Geschäftsanteil, Einziehung

Die Einziehung (Amortisation) von Geschäftsanteilen darf nur erfolgen, soweit sie in der Satzung zugelassen ist. Durch die Einziehung wird der fragliche Geschäftsanteil nicht auf einen anderen (z. B. die GmbH) übertragen, sondern vernichtet. Das gilt auch für die mit dem Geschäftsanteil verbundenen Rechte.

Zweck der Einziehung ist oft der Ausschluss eines missliebigen Gesellschafters oder die Verhinderung des Eindringens unerwünschter Dritter in die GmbH (z. B. durch Pfändung des Gesellschaftsanteils).
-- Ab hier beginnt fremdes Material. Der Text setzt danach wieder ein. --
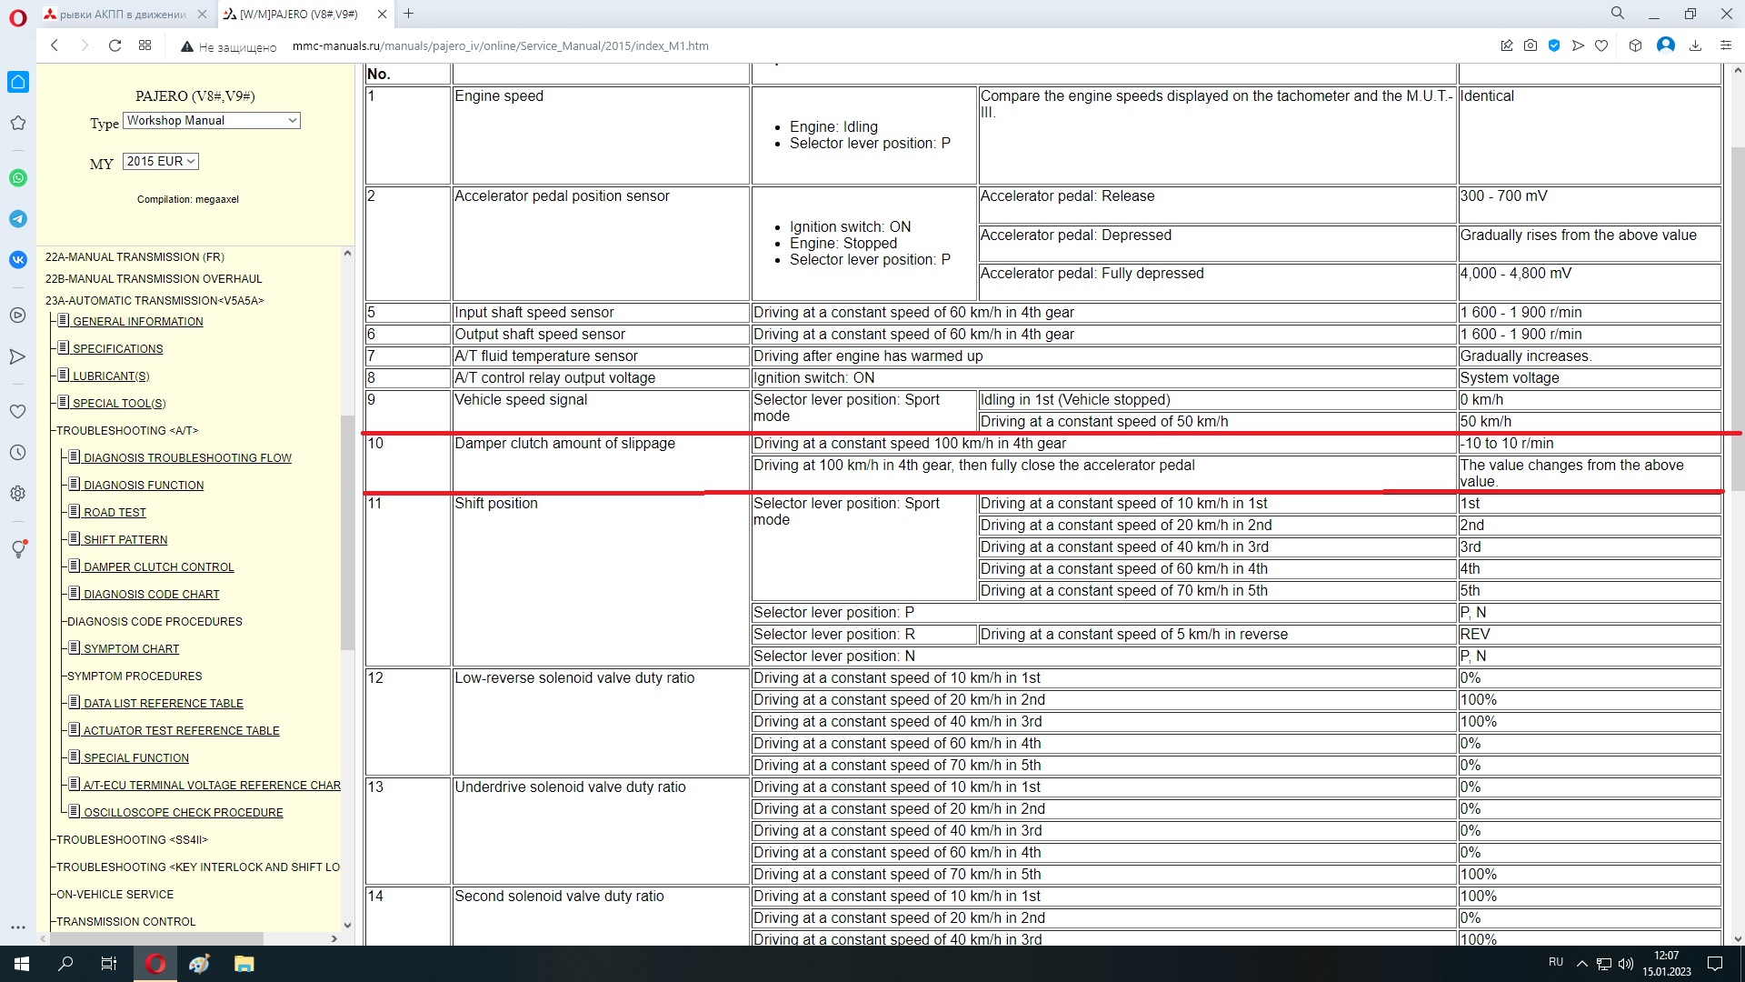Open SYMPTOM CHART link
The width and height of the screenshot is (1745, 982).
click(131, 649)

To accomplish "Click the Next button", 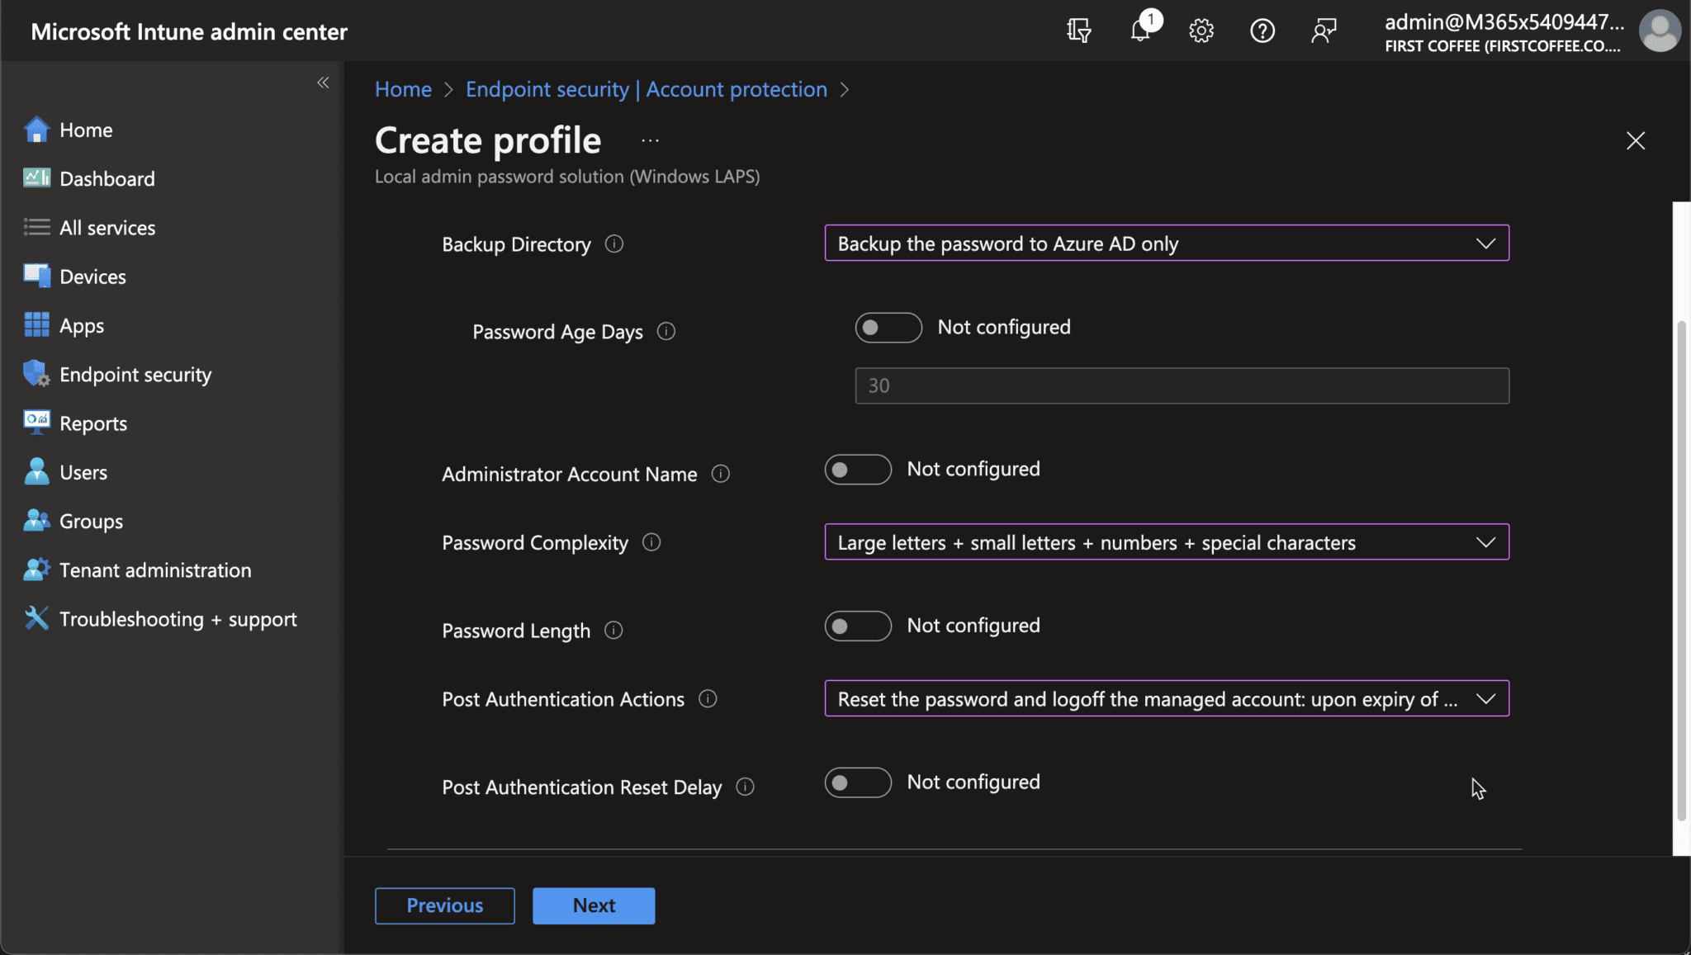I will (x=593, y=905).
Wenn die Satzung nichts anderes bestimmt, reicht für einen entsprechenden Beschluss der Gesellschafterversammlung die einfache Mehrheit. Auf die Einhaltung der Formalien bei der Einladung zur Gesellschafterversammlung ist besonders zu achten. Formvorschriften für die Zustellung des entsprechenden Beschlusses finden sich im Gesetz nicht. Wenn in der Satzung nichts anderes bestimmt ist, ist also jede Form der Mitteilung ausreichend. Aus Beweisgründen ist die Zustellung per Einschreiben aber sinnvoll.